La vérité, c'est que j'étais éperdument amoureuse de toi. Violemment, profondément, merveilleusement amoureuse de toi. Comme on aime un dieu, une puissance supérieure, comme on aime celle qui nous fait tenir debout. Tu étais ma seule et unique religion.
Tu comprends ? Quand la seule chose en laquelle tu crois te dit que ta souffrance n'est pas si présente, ça fout tout en l'air. Ça signifiait que je ne comptais pas. Que tout ça ce n'était pas si grave. Ça signifiait que tu m'avais menti tous ces jours où tu m'aidais à guérir. Ça signifiait que pour toi, tout ça, c'était un jeu ?
J'ai répondu oui à cette question. Oui, tu me manipulais. Oui, je ne comptais pas. Oui, pour toi tout ça ce n'était qu'un jeu. Tu as dit ces mots et j'ai choisis la fuite. Parce qu'après m'avoir fait vivre, tu aurais pu me détruire. Tu en avais le pouvoir. En m'envoyant ces mots en pleine figure, j'ai cru voir ton vrai visage.

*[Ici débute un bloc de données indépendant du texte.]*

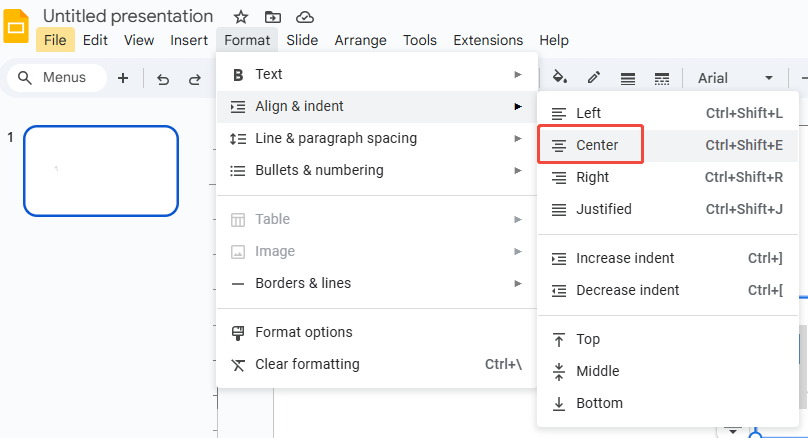Open the Google Slides home logo
The image size is (808, 438).
(17, 27)
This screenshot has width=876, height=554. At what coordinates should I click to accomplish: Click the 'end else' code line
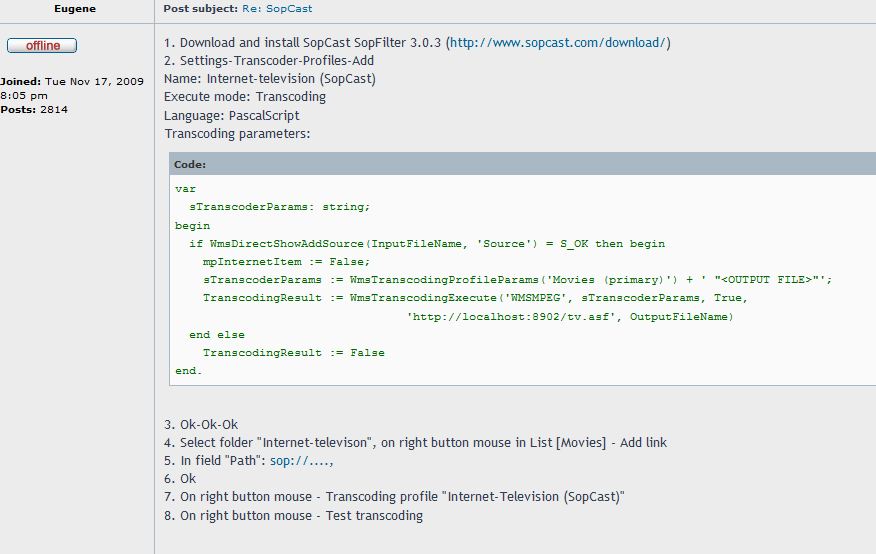click(x=217, y=335)
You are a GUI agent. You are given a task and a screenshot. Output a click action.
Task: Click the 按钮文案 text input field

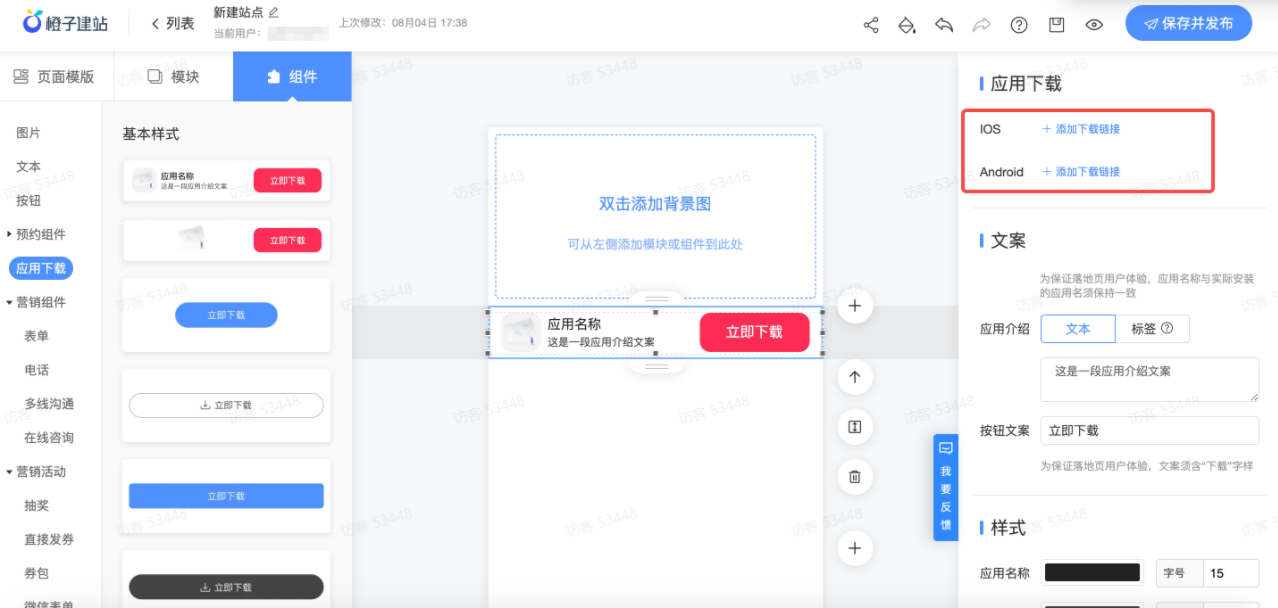(x=1149, y=430)
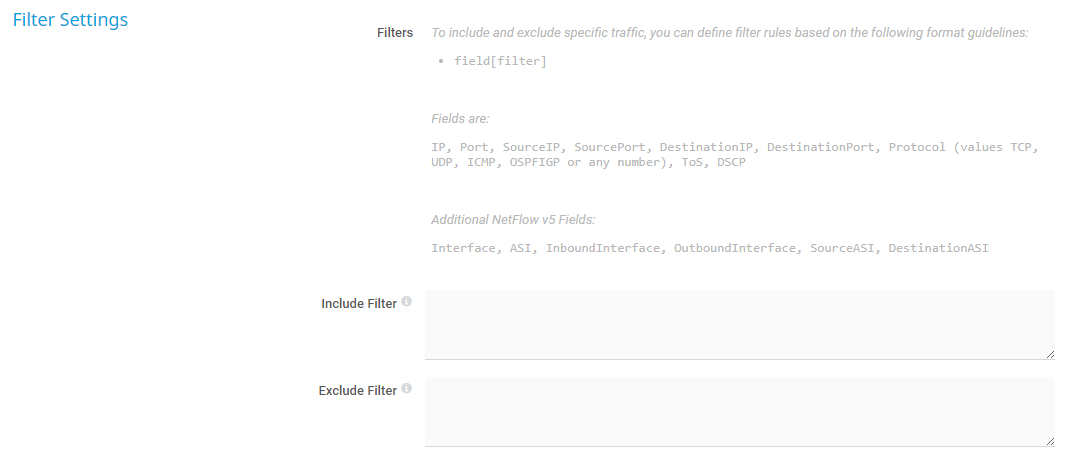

En te rencontrant tu m'as apporté force et courage. Et je m'en suis servie pour t'abandonner. Comme ça, d'un seul coup, sans aucune explication, parce que j'avais trop peur de revenir sur ma décision.
Aujourd'hui je regrette. J'ai mûri, changé, évolué, mais toi, je t'aime toujours. Aujourd'hui je regrette, parce que j'ai eu tort. Je regrette parce que je n'aurai jamais dû abandonner celle qui me faisait vivre.
Je t'ai laissé seule dans le noir. Et ça me ronge.
Souvent je repense à cette phrase de Louis Ferdinand Céline que tu aimais citer : « Si les gens sont si méchants c'est peut-être parce qu'ils souffrent. »
Aujourd'hui les années ont passé et je crois que tu m'aimais sincèrement. Je crois que tout ça c'était réel. Je crois que tu n'as jamais joué. Je me suis trompée.
Alors je te remercie pour tout ce que tu m'as apporté, je te remercie pour la fille que je suis aujourd'hui grâce à toi. Et je te demande pardon. Tout est de ma faute. C'est moi qui ai tout gâché. Je n'étais qu'une idiote qui a cessé de t'aider. Parce que pour une fois dans ma vie j'ai eu peur de sombrer.
Je suis sûre qu'en ce moment même tu dois être en train de flâner sur un bord de Seine, les cheveux au vent. Tu dois probablement ne poser tes pieds que sur les dalles grises, jamais les blanches. Tu dois même regarder le ciel souvent. Tu dois sûrement être heureuse.
En fait je sais, de sources sûres, que tu vas bien.
Depuis quelques années, je crois te voir surgir du métro, d'un escalier, d'une rue. Je sais que chaque jours quelques kilomètres seulement nous séparent.
Je pense à toi. J'espère qu'un jour on se recroisera et je sais qu'à la seconde où je te verrai mon cœur palpitera comme il l'a toujours fait à chaque fois qu'il rencontrait le tien.